Work order - Check every line of the data and copy the ones where "Enable" appears.

--- Data records ---

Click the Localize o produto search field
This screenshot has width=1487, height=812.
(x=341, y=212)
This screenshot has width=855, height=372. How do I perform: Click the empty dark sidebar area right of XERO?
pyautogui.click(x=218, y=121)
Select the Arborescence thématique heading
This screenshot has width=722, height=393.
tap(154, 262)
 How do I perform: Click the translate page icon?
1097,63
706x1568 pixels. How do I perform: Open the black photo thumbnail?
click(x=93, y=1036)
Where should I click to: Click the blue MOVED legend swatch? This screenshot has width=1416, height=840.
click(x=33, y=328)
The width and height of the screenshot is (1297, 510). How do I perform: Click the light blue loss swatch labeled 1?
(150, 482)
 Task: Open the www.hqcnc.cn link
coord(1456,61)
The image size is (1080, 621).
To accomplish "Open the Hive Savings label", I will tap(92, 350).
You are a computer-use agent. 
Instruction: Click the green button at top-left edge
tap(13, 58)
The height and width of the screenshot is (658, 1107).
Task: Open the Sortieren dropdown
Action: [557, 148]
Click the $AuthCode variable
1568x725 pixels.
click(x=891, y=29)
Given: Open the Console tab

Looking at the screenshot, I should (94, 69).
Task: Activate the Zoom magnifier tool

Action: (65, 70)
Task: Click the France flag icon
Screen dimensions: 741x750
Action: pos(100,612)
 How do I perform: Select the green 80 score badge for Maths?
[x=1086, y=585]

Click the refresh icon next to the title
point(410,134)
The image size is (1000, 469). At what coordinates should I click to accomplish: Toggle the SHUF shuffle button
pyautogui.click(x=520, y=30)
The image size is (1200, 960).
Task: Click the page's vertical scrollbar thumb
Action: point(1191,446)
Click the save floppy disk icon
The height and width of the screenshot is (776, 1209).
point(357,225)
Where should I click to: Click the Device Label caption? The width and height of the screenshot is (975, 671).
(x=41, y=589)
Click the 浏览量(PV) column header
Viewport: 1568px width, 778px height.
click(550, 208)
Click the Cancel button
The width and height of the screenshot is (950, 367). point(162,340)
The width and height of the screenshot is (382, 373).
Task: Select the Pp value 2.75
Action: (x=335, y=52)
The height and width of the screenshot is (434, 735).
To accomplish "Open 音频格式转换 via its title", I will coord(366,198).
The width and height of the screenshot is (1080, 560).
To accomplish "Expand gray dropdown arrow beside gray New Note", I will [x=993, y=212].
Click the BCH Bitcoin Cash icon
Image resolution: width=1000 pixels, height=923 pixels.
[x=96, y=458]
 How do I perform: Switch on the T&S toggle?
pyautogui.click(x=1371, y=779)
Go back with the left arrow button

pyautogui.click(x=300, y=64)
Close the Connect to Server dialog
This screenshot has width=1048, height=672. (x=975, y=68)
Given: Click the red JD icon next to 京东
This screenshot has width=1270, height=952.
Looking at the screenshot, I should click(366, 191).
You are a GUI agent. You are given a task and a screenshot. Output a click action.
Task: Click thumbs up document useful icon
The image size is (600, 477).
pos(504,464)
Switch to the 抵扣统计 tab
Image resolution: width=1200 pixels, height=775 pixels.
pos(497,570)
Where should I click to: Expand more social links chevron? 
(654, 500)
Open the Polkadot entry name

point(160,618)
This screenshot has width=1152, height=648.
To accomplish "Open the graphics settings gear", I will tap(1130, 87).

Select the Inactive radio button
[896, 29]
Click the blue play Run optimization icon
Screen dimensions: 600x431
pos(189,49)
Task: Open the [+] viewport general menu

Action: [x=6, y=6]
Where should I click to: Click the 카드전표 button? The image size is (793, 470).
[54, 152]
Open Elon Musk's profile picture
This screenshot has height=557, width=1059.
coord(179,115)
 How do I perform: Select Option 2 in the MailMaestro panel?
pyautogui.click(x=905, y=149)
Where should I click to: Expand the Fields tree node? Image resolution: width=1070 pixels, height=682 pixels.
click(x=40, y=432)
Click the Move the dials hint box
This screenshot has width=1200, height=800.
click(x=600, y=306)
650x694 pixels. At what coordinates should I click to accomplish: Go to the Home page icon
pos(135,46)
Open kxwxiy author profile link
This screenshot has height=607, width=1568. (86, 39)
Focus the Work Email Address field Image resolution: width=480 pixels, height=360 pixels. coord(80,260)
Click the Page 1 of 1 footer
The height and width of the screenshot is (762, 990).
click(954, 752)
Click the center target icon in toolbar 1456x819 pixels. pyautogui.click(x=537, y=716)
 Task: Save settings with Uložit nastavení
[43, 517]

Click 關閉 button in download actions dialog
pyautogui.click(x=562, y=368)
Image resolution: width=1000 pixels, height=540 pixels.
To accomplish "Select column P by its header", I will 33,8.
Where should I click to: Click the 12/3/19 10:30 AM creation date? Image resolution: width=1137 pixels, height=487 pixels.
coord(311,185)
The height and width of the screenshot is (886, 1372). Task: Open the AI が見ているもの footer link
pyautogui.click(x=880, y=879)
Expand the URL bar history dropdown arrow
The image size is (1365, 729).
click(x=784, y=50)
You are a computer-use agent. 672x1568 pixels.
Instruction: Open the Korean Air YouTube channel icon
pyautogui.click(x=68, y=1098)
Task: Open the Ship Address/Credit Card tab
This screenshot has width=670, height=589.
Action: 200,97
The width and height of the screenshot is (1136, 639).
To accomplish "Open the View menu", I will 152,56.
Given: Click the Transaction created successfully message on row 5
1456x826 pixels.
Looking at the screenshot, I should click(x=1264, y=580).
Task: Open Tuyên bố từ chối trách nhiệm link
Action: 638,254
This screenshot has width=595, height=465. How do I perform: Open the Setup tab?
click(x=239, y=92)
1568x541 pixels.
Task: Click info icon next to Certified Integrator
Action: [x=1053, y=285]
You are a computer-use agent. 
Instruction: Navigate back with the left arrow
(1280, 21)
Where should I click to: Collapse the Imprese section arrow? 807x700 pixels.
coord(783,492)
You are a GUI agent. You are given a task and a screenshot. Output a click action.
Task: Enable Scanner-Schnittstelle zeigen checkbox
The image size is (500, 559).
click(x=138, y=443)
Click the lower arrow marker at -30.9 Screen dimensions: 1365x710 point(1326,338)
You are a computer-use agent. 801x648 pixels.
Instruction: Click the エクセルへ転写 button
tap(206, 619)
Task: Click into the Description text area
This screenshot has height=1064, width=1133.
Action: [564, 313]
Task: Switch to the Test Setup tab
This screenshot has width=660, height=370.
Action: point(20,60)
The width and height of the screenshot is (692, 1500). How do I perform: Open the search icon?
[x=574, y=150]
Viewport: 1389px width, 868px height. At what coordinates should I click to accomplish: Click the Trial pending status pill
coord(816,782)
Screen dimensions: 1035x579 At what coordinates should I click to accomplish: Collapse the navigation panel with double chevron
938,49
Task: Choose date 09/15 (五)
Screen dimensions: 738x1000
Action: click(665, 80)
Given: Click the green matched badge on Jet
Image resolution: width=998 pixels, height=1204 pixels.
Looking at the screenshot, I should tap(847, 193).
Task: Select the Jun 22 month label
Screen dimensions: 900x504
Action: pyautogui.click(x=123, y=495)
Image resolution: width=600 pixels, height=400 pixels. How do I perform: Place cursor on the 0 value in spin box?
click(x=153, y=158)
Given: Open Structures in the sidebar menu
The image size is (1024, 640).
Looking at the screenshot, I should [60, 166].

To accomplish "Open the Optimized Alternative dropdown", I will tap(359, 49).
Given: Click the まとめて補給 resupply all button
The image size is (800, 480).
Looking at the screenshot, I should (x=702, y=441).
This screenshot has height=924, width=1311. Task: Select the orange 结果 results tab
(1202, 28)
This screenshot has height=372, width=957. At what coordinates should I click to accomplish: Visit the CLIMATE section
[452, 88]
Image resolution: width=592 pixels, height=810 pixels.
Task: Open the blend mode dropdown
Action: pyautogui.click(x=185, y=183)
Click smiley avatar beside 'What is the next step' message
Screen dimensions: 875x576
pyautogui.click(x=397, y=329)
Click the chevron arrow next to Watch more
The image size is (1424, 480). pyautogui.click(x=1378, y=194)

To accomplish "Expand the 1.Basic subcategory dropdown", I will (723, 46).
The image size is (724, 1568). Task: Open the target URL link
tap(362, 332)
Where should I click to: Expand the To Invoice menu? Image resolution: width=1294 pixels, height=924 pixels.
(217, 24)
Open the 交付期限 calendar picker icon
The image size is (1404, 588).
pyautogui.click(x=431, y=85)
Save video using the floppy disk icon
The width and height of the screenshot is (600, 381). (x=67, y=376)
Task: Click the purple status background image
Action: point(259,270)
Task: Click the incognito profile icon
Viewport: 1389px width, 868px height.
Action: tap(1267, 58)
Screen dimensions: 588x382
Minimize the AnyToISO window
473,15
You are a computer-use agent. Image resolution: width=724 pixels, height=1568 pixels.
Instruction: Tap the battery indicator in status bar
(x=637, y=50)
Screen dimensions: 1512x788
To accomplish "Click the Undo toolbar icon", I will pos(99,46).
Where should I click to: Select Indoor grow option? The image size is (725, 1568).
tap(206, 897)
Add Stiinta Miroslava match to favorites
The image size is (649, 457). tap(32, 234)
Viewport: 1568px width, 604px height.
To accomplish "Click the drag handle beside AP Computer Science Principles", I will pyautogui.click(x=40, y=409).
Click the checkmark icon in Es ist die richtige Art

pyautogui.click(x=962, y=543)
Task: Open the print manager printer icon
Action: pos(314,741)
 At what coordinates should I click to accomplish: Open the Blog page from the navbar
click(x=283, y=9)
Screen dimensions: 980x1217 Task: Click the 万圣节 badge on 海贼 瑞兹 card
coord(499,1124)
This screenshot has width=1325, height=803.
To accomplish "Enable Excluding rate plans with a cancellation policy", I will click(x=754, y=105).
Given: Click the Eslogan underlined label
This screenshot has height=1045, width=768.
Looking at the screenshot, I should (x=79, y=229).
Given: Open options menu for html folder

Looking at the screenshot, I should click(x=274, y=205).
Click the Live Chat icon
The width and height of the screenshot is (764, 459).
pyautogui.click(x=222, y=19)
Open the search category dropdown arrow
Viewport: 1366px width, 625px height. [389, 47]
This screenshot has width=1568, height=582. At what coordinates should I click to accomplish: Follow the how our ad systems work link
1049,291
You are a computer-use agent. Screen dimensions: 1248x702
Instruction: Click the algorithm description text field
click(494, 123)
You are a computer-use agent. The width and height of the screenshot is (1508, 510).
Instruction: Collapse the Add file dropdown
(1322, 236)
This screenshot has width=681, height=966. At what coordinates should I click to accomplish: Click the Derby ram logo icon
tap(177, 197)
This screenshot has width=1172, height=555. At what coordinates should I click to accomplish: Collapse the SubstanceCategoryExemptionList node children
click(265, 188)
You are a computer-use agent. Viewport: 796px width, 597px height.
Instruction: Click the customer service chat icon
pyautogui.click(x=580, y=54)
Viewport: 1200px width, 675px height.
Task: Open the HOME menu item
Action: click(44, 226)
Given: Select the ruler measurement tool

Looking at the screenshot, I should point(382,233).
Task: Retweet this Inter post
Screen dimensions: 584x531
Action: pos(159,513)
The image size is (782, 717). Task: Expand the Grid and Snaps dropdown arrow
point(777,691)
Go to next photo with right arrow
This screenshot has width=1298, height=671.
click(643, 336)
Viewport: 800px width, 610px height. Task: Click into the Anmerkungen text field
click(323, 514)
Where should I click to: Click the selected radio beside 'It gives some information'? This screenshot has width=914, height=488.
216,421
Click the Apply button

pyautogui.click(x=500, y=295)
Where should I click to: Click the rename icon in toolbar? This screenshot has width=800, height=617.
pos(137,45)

---

Exercise answer -
Task: Enable Scanner-Schnittstelle zeigen checkbox
To accomplish "Enable Excluding rate plans with a cancellation policy", I will click(x=754, y=105).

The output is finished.